[Data for this task]:

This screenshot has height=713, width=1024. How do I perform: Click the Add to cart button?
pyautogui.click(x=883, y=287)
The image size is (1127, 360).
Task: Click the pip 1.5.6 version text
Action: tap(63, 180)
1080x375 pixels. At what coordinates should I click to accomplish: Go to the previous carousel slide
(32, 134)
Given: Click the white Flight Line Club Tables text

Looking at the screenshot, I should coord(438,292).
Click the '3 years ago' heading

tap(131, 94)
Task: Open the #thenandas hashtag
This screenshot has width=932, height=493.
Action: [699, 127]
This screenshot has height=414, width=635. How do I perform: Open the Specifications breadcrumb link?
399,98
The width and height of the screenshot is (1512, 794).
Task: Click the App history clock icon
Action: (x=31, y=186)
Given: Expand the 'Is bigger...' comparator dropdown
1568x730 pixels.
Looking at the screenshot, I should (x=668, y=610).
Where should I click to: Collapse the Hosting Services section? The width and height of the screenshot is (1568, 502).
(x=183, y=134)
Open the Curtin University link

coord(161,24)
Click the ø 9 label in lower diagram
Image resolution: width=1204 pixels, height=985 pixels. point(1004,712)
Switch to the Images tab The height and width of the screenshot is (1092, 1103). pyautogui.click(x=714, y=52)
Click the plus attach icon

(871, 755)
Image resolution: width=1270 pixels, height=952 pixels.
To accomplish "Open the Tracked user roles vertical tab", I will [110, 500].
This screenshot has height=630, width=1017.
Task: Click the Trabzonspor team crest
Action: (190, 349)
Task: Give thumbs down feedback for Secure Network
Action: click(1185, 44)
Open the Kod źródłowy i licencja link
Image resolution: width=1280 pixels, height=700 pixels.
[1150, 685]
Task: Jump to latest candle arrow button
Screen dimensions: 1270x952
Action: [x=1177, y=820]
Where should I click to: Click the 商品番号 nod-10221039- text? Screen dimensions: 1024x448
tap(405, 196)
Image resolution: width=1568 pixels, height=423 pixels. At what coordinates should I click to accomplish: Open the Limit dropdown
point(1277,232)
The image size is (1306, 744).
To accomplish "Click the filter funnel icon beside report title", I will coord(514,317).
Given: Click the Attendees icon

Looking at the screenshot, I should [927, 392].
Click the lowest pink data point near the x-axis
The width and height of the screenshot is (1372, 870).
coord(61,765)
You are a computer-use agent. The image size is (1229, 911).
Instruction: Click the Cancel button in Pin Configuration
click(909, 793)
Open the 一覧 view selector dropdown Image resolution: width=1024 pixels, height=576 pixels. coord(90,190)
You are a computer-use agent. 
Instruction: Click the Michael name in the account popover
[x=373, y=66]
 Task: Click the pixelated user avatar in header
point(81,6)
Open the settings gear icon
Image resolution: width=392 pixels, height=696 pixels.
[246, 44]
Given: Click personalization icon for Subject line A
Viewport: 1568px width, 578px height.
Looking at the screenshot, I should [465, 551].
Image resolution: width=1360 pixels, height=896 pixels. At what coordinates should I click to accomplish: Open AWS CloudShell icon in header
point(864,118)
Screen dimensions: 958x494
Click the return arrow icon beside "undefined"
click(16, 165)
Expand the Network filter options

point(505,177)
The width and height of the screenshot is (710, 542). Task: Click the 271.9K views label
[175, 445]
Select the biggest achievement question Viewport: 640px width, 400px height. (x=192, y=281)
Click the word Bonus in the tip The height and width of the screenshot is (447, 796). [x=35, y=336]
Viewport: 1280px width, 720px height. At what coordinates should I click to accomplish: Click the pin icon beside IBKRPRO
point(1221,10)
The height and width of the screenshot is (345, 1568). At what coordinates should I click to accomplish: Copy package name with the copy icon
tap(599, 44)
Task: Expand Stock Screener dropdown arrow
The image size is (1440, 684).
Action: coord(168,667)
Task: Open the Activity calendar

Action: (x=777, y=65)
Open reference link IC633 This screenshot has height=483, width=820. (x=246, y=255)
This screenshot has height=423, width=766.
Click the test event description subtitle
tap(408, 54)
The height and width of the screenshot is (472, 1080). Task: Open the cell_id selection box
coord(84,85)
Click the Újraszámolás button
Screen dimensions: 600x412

[Given request]: Convert the records from the line with "Click the word" up to and including the line with "point(1221,10)" into a two-column CSV with the headers instruction and action. Each request gets one row, with its text and its answer each in a single quoted field and any line breaks replaced by spaces.

[Finished task]:
instruction,action
"Click the word Bonus in the tip The height and width of the screenshot is (447, 796).","[x=35, y=336]"
"Viewport: 1280px width, 720px height. At what coordinates should I click to accomplish: Click the pin icon beside IBKRPRO","point(1221,10)"